*** LISTED ENTRIES Section Begins ***
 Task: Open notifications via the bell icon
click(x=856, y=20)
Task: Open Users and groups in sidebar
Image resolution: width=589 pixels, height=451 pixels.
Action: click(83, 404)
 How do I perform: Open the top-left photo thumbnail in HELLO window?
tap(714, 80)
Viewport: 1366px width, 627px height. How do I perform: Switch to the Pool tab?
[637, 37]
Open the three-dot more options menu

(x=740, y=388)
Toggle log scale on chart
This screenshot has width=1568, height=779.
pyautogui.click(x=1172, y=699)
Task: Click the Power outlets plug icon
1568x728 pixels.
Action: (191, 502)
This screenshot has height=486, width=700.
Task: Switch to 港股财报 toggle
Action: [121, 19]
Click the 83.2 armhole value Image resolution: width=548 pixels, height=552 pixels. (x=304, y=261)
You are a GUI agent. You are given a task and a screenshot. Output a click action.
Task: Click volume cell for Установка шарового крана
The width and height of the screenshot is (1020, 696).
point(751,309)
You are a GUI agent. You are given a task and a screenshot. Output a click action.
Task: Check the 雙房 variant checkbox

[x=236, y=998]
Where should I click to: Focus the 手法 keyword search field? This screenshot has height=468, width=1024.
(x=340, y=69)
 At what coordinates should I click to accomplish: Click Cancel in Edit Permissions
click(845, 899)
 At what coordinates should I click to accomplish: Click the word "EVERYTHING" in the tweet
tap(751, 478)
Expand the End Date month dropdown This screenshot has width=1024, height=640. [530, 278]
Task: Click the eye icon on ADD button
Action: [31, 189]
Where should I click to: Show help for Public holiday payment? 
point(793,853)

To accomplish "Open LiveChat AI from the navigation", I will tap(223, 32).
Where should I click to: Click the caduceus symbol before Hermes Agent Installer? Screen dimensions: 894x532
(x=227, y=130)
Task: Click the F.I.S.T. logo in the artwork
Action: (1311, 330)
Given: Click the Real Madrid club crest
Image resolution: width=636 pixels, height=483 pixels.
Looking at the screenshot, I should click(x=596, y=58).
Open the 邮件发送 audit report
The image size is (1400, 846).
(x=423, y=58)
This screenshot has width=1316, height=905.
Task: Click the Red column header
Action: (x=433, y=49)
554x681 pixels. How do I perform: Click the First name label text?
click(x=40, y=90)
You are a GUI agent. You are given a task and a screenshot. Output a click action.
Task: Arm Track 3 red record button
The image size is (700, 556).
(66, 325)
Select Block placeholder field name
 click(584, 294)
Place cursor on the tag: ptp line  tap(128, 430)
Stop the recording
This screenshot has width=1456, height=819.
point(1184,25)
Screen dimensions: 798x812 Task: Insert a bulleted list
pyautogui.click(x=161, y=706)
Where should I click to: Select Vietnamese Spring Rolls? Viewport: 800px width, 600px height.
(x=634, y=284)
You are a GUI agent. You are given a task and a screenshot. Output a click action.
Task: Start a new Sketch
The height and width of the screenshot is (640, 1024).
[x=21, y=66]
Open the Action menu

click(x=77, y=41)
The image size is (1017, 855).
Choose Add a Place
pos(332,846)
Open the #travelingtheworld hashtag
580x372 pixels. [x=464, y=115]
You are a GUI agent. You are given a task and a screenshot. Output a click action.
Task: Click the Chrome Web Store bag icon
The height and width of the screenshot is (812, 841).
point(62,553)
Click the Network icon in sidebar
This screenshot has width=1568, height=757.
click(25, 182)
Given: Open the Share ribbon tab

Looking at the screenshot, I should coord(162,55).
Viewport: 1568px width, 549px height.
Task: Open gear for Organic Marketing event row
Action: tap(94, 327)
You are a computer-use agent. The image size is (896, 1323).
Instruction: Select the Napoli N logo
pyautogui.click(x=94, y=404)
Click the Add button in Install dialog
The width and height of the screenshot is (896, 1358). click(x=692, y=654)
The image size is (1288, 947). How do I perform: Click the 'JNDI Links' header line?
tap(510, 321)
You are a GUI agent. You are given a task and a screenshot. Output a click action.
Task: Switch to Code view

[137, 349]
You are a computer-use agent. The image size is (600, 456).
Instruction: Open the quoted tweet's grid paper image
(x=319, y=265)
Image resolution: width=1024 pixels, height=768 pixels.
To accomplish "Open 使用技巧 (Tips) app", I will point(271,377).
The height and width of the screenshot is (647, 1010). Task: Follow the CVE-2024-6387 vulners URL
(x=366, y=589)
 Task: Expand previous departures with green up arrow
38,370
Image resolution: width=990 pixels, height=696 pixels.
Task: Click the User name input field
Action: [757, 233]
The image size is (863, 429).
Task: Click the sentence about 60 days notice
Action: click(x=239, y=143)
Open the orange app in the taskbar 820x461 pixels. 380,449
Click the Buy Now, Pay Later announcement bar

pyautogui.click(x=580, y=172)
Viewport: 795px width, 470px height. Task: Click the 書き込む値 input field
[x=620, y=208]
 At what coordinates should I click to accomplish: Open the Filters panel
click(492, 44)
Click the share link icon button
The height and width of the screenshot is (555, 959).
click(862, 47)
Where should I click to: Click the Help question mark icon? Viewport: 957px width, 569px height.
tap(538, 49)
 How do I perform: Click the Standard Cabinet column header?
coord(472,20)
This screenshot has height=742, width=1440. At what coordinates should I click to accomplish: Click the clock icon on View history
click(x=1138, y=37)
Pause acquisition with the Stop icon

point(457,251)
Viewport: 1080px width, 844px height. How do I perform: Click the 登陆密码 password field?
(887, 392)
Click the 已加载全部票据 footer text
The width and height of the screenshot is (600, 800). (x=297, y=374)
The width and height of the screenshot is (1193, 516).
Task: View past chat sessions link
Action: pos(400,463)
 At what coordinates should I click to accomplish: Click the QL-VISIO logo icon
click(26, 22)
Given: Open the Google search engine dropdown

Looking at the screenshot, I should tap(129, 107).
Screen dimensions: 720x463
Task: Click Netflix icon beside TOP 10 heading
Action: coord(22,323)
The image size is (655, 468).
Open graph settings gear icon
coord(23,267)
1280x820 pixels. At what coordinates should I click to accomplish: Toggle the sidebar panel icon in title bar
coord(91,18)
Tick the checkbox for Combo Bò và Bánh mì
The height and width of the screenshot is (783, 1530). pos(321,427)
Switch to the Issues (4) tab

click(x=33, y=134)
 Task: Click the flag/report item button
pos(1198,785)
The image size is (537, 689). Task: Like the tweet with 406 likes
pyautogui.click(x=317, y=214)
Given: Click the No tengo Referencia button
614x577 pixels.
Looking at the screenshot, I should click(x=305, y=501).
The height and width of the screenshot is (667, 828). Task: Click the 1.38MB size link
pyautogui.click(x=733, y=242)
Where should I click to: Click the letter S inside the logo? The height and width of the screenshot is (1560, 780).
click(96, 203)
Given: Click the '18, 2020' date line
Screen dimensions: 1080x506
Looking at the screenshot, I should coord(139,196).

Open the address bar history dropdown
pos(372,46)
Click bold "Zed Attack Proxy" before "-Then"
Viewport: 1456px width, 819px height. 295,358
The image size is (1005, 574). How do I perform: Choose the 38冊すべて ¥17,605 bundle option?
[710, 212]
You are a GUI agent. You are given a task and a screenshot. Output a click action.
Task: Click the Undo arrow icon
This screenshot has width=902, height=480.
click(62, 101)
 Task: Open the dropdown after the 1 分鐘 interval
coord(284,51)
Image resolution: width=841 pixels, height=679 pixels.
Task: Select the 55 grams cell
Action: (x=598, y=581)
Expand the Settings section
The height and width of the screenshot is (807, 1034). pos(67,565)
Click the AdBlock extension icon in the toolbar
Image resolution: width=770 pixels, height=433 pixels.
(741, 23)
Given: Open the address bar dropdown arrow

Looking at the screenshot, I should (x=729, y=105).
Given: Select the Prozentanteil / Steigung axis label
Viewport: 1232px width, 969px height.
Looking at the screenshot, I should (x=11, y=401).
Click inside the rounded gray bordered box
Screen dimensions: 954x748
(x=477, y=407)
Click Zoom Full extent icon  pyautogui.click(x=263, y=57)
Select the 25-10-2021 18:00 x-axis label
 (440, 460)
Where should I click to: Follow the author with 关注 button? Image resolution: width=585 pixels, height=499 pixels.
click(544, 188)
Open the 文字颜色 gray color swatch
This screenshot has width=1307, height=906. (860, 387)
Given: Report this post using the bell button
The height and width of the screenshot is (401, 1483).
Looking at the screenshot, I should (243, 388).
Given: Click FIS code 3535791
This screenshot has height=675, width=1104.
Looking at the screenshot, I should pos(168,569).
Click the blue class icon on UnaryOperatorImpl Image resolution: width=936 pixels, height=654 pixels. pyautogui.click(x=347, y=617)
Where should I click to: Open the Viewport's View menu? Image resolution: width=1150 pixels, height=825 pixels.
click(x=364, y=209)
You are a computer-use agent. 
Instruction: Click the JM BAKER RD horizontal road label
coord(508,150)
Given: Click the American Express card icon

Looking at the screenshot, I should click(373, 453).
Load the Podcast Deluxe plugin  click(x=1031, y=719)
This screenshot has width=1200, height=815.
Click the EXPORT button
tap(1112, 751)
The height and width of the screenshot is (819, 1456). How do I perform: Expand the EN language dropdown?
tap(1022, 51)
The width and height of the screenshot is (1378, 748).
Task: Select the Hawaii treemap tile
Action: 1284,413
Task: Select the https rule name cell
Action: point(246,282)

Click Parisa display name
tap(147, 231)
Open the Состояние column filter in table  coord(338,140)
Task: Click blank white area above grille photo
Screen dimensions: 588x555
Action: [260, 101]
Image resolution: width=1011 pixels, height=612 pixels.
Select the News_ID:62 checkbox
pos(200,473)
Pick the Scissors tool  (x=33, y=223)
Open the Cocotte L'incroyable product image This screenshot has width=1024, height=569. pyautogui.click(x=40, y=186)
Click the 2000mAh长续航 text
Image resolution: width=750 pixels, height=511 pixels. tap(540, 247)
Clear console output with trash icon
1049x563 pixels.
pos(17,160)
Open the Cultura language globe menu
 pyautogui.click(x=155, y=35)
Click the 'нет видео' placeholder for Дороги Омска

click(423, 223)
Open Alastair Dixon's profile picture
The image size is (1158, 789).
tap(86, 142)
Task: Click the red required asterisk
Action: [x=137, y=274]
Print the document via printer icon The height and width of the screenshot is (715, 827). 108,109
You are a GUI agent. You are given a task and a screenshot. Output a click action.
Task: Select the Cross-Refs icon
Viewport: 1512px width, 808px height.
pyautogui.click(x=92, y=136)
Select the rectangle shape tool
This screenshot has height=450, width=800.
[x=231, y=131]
*** LISTED ENTRIES Section Ends ***
▸ EXERCISE INSTRUCTIONS
Exactly repeat the lines above, from the opening line through the one with "Task: Click the Power outlets plug icon", and include nothing else.

▸ ANSWER BOX
 Task: Open notifications via the bell icon
click(x=856, y=20)
Task: Open Users and groups in sidebar
Image resolution: width=589 pixels, height=451 pixels.
Action: click(83, 404)
 How do I perform: Open the top-left photo thumbnail in HELLO window?
tap(714, 80)
Viewport: 1366px width, 627px height. How do I perform: Switch to the Pool tab?
[637, 37]
Open the three-dot more options menu

(x=740, y=388)
Toggle log scale on chart
This screenshot has width=1568, height=779.
pyautogui.click(x=1172, y=699)
Task: Click the Power outlets plug icon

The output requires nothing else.